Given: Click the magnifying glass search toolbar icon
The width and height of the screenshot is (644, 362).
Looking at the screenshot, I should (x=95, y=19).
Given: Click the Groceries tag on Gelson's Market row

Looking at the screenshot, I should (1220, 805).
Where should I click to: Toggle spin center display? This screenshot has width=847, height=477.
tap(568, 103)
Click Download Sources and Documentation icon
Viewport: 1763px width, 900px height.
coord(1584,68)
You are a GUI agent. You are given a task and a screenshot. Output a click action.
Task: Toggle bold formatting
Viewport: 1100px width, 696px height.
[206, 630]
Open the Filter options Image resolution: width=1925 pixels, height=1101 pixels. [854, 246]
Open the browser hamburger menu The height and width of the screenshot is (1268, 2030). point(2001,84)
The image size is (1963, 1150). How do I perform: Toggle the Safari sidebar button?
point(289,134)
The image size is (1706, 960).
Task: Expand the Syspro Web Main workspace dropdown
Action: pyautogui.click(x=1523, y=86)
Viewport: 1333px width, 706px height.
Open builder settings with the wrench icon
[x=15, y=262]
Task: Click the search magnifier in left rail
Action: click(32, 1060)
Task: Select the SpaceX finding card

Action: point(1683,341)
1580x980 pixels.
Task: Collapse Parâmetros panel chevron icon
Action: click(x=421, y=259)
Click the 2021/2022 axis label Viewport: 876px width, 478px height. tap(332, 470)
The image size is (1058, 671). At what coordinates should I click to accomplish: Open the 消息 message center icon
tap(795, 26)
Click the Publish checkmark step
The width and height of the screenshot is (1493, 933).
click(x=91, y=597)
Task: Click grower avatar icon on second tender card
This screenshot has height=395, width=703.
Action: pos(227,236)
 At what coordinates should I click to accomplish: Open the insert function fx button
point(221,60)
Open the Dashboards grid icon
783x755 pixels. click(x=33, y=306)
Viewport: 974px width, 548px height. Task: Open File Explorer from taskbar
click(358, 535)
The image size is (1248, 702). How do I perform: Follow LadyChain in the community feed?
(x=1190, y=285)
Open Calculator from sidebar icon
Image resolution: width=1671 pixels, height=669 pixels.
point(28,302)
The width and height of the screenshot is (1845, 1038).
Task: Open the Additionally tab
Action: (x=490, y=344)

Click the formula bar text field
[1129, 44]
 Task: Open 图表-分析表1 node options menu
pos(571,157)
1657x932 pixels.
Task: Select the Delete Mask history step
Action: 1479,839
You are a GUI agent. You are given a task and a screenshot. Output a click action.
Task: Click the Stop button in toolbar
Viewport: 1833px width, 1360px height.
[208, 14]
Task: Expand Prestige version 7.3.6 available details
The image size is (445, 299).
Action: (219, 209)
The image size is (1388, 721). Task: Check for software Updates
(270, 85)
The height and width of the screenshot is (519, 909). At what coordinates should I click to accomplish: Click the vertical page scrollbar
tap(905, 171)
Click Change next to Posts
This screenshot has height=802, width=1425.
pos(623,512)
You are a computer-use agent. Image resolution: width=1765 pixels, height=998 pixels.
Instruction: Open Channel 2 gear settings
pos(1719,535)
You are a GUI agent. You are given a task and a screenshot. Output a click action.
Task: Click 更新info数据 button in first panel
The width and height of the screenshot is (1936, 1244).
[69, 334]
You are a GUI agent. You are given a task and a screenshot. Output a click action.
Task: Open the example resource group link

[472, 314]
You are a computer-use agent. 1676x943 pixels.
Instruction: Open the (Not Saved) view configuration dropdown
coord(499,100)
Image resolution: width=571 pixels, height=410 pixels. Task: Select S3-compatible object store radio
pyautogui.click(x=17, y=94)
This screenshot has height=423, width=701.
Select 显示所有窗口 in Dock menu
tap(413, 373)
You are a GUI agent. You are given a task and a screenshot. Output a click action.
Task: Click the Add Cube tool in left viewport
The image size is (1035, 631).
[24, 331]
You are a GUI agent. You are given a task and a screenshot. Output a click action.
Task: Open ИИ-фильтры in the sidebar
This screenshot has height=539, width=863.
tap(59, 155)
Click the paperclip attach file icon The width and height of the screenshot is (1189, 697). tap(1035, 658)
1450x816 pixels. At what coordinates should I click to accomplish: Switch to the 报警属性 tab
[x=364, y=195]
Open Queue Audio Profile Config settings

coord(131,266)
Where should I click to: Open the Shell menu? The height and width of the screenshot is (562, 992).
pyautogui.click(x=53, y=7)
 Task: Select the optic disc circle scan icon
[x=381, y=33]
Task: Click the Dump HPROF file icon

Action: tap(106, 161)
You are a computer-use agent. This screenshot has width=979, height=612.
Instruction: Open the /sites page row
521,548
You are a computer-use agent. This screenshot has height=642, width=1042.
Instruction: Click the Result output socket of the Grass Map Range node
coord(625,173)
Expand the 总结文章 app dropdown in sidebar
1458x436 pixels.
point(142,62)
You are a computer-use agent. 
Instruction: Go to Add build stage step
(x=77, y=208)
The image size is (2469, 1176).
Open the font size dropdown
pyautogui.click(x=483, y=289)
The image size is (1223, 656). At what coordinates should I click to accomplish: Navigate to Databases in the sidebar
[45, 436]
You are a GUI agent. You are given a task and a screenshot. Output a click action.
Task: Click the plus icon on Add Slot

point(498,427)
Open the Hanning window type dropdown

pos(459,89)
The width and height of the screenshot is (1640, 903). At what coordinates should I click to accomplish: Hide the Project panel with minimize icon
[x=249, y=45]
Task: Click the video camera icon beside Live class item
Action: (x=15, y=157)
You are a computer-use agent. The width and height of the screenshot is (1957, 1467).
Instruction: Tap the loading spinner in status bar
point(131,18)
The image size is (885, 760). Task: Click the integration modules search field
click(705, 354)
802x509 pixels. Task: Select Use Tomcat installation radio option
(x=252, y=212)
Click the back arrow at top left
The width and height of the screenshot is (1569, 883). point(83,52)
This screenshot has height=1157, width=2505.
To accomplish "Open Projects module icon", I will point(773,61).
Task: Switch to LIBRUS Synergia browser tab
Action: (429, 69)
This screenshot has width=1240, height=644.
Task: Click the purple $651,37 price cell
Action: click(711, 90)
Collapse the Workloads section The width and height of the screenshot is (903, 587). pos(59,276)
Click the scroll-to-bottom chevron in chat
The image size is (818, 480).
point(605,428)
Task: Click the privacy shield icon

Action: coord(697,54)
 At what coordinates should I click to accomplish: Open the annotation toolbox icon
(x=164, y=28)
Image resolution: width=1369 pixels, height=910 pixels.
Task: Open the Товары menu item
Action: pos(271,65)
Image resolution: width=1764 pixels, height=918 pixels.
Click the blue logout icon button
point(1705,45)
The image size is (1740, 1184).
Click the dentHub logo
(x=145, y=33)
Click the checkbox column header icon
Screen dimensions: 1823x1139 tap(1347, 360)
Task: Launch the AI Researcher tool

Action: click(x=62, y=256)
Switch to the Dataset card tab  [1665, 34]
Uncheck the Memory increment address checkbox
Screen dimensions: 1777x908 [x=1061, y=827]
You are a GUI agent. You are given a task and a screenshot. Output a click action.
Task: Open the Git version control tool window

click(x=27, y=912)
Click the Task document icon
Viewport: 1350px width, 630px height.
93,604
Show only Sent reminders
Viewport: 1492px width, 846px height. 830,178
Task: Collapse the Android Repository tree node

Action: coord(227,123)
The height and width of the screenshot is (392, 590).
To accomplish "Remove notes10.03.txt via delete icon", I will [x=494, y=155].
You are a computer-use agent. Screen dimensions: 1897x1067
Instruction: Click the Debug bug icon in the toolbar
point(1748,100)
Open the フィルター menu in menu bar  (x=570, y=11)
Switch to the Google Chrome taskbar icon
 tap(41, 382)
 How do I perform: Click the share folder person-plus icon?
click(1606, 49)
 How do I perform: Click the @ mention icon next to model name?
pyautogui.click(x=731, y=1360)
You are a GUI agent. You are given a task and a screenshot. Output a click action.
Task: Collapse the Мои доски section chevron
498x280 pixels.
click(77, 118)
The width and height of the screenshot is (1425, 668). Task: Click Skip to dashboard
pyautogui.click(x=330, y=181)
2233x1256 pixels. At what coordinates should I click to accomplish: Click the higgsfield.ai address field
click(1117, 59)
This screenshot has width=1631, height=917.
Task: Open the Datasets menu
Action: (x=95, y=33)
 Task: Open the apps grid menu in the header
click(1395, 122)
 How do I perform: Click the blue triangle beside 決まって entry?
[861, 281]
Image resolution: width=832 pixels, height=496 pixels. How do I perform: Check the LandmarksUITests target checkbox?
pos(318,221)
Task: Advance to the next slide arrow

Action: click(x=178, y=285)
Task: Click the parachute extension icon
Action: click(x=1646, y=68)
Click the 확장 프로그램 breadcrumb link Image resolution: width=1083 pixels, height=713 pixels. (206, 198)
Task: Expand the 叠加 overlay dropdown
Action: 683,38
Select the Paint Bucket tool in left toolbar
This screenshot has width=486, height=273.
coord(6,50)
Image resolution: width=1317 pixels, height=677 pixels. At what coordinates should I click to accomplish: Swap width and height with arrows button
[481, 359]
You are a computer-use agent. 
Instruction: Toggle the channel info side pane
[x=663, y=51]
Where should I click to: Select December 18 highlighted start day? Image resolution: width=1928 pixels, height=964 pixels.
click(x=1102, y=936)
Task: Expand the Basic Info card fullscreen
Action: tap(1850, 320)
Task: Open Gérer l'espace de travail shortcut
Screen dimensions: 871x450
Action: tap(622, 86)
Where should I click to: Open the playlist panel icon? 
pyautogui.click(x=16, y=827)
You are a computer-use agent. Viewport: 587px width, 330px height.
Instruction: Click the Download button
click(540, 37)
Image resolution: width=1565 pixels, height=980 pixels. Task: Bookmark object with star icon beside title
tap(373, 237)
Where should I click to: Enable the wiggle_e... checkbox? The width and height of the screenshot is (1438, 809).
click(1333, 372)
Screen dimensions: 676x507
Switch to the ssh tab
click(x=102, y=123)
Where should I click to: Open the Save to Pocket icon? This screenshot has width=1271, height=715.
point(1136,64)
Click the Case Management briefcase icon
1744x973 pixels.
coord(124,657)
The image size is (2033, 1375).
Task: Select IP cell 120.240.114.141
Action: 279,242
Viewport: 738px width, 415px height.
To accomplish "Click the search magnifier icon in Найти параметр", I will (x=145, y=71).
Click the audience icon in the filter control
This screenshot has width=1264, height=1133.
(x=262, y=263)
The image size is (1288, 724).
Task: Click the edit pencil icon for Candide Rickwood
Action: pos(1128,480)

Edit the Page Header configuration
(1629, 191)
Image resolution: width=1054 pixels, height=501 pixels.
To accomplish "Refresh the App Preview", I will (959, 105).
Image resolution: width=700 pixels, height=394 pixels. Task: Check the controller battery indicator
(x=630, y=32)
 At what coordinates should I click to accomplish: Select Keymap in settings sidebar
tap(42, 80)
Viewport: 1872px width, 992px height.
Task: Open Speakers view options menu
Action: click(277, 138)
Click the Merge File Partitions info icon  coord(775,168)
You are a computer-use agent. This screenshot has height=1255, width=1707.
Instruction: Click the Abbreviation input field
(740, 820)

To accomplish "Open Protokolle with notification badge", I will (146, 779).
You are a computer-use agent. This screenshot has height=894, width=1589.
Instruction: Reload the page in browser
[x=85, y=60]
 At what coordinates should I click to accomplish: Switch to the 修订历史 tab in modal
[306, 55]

+---+

Could you repeat exactly the lines in the listing above from the one with "Task: Open 图表-分析表1 node options menu" down to the one with "Click the paperclip"? Include both of those lines.

EXERCISE OUTPUT:
 Task: Open 图表-分析表1 node options menu
pos(571,157)
1657x932 pixels.
Task: Select the Delete Mask history step
Action: 1479,839
You are a GUI agent. You are given a task and a screenshot. Output a click action.
Task: Click the Stop button in toolbar
Viewport: 1833px width, 1360px height.
[208, 14]
Task: Expand Prestige version 7.3.6 available details
The image size is (445, 299).
Action: (219, 209)
The image size is (1388, 721). Task: Check for software Updates
(270, 85)
The height and width of the screenshot is (519, 909). At what coordinates should I click to accomplish: Click the vertical page scrollbar
tap(905, 171)
Click Change next to Posts
This screenshot has height=802, width=1425.
pos(623,512)
You are a computer-use agent. Image resolution: width=1765 pixels, height=998 pixels.
Instruction: Open Channel 2 gear settings
pos(1719,535)
You are a GUI agent. You are given a task and a screenshot. Output a click action.
Task: Click 更新info数据 button in first panel
The width and height of the screenshot is (1936, 1244).
[69, 334]
You are a GUI agent. You are given a task and a screenshot. Output a click action.
Task: Open the example resource group link

[472, 314]
You are a computer-use agent. 1676x943 pixels.
Instruction: Open the (Not Saved) view configuration dropdown
coord(499,100)
Image resolution: width=571 pixels, height=410 pixels. Task: Select S3-compatible object store radio
pyautogui.click(x=17, y=94)
This screenshot has height=423, width=701.
Select 显示所有窗口 in Dock menu
tap(413, 373)
You are a GUI agent. You are given a task and a screenshot. Output a click action.
Task: Click the Add Cube tool in left viewport
The image size is (1035, 631).
[24, 331]
You are a GUI agent. You are given a task and a screenshot. Output a click action.
Task: Open ИИ-фильтры in the sidebar
This screenshot has height=539, width=863.
tap(59, 155)
Click the paperclip attach file icon The width and height of the screenshot is (1189, 697). tap(1035, 658)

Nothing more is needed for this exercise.